Given problem
Rewrite the listing below from the line containing "Click the super charge time value 30" through the end of the listing, changing "image size" to "screenshot size" and leaving everything else as it is. Leave the pictures out.

-.-.-

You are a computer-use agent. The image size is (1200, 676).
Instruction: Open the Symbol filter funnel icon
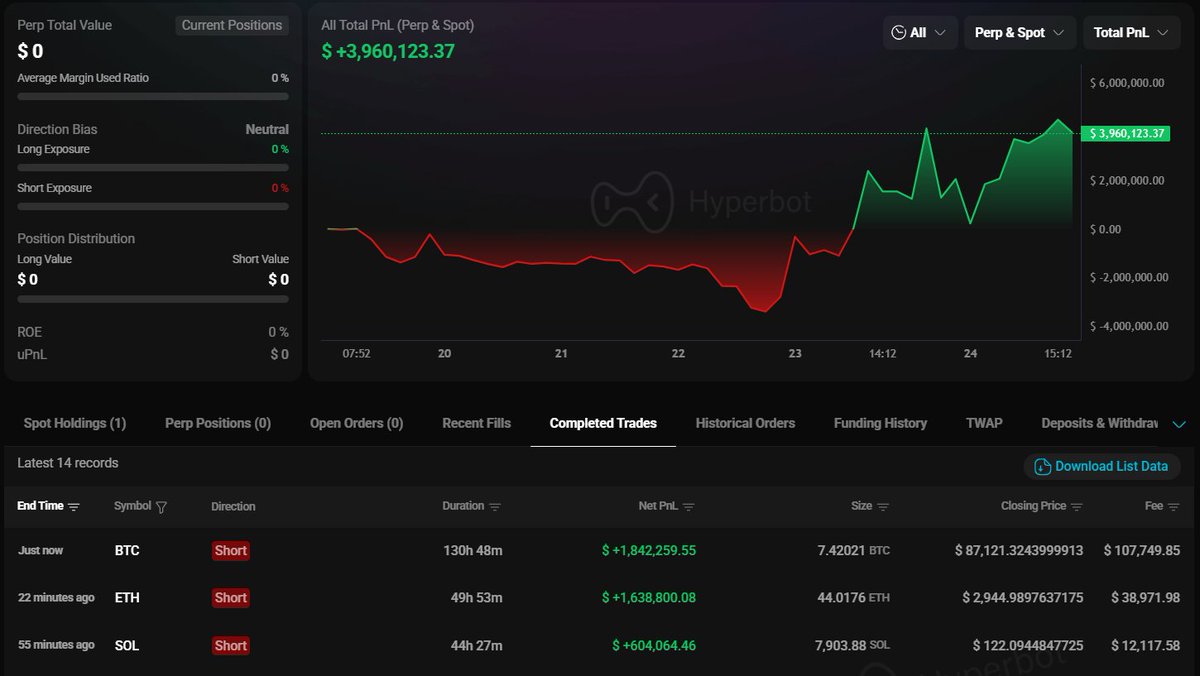coord(162,507)
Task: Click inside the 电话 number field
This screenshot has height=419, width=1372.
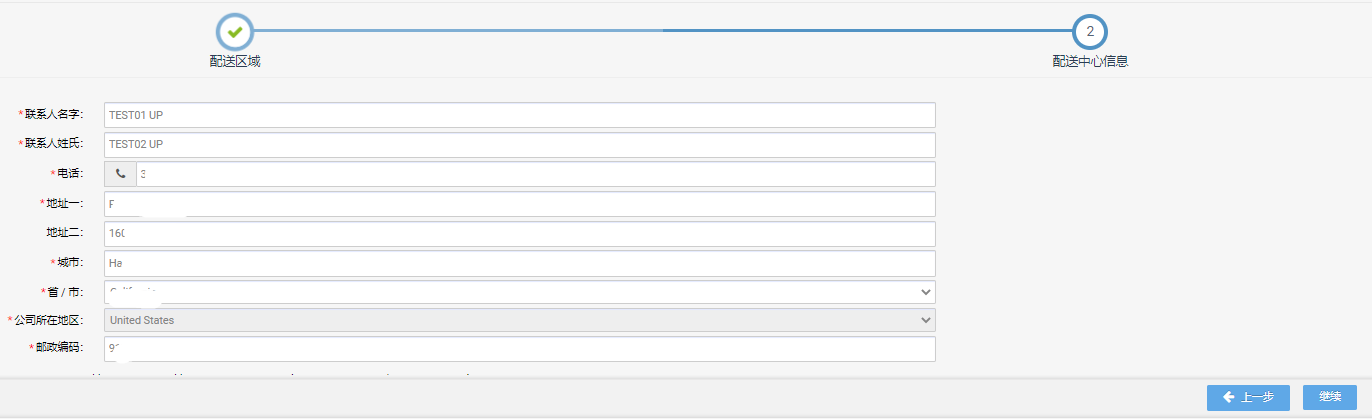Action: 536,174
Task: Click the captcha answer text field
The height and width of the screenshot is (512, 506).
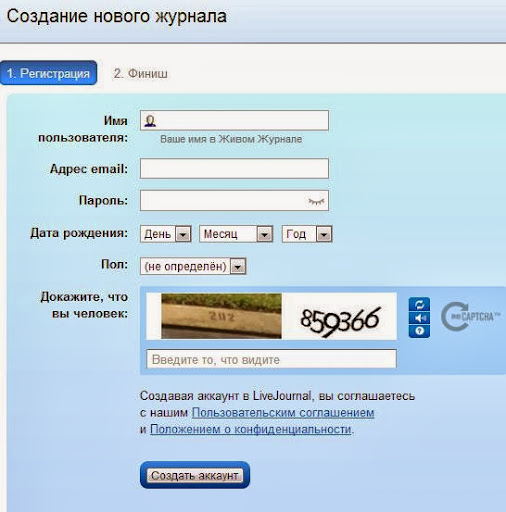Action: tap(272, 359)
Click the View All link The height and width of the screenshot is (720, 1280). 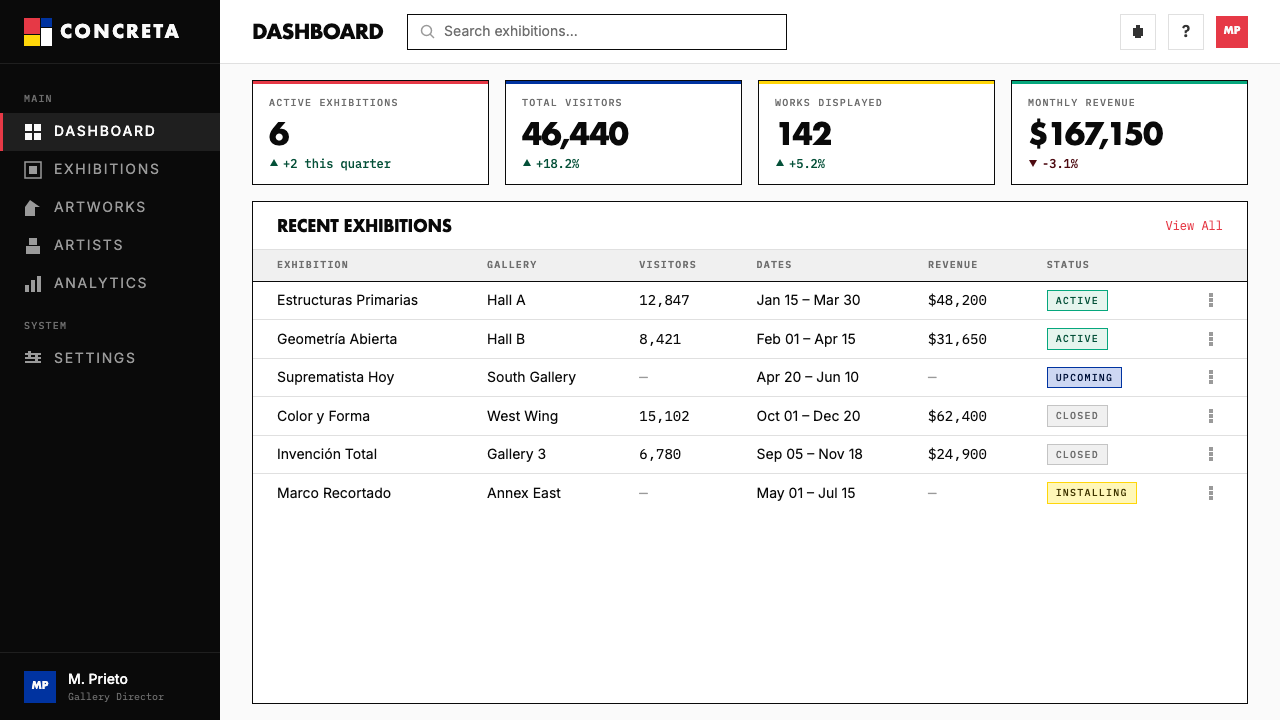[x=1194, y=226]
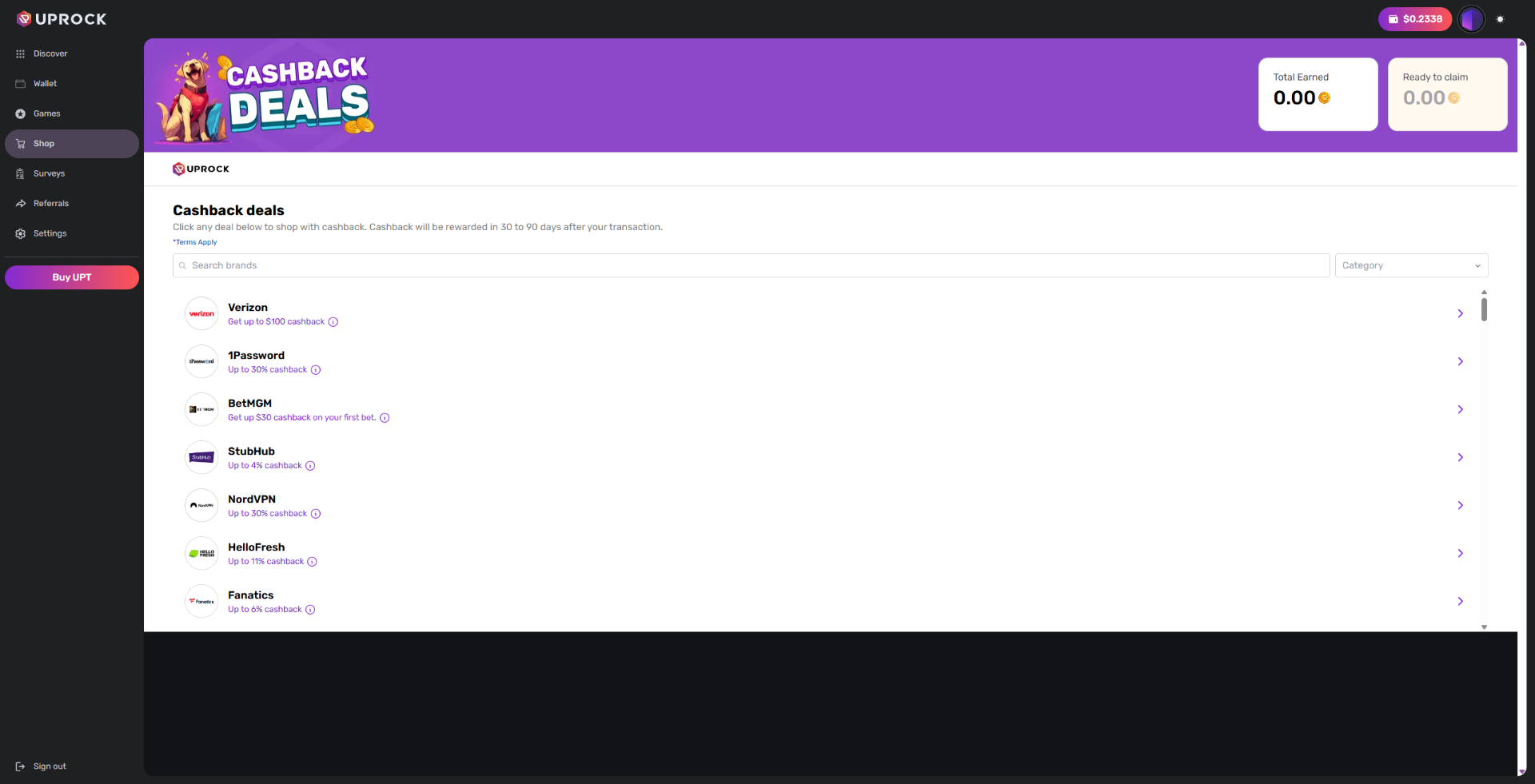Click the StubHub cashback info icon

click(x=310, y=466)
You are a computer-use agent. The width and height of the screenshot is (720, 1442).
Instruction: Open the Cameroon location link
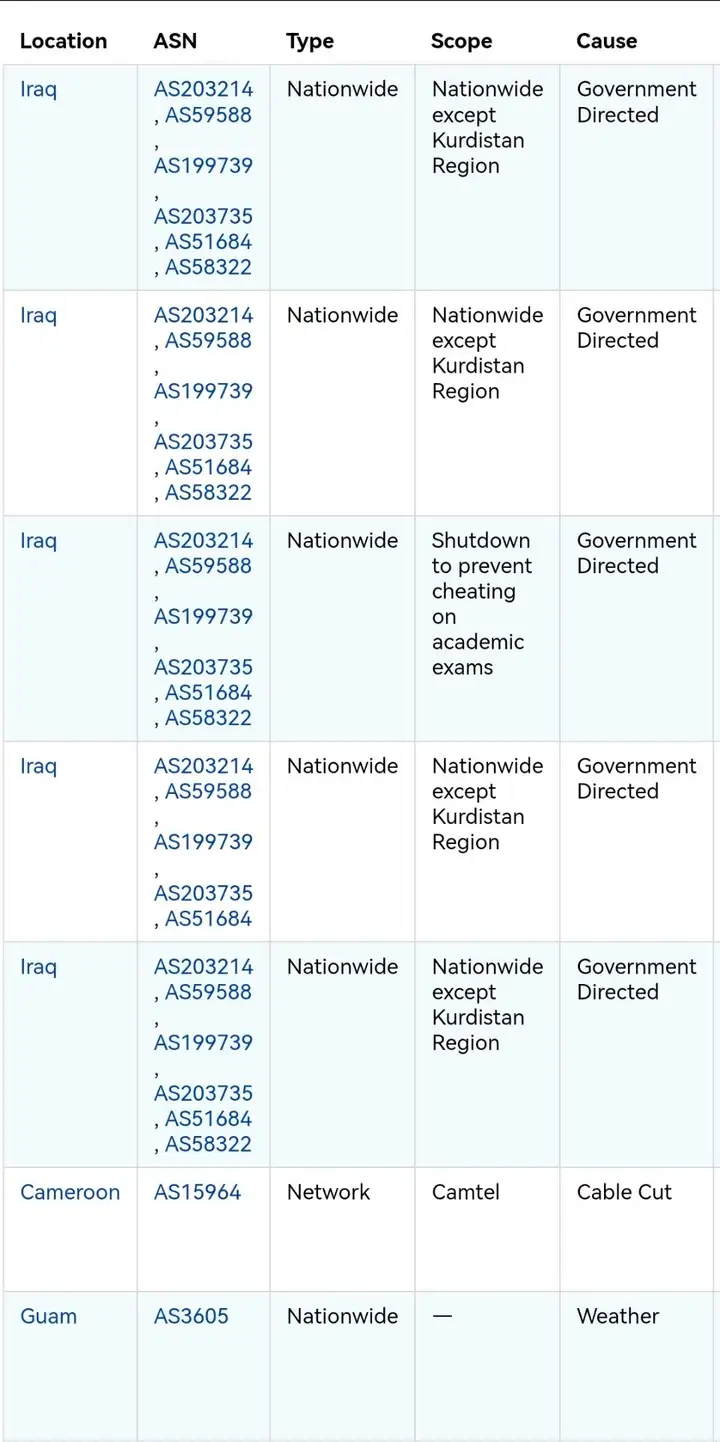pyautogui.click(x=70, y=1192)
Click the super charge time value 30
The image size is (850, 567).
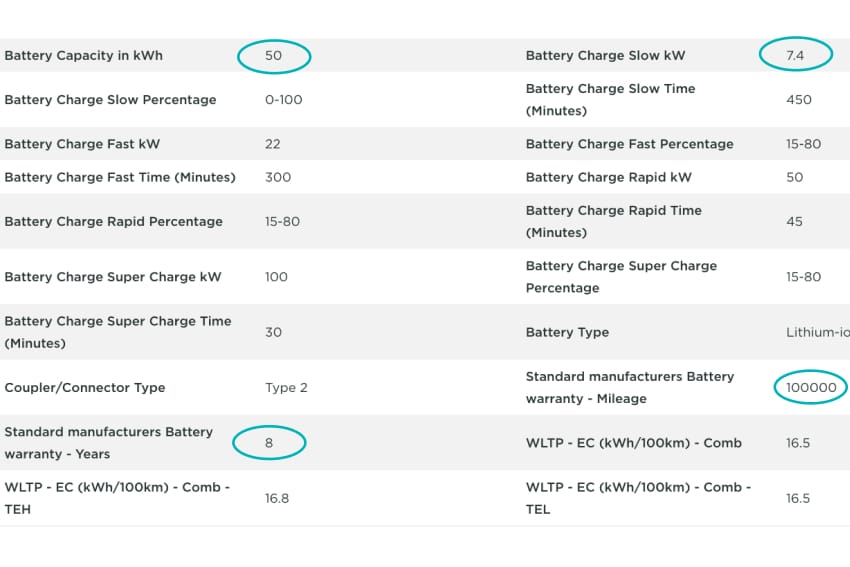tap(273, 332)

-.-.-

Result of this task
Click the super charge time value 30
The screenshot size is (850, 567).
tap(273, 332)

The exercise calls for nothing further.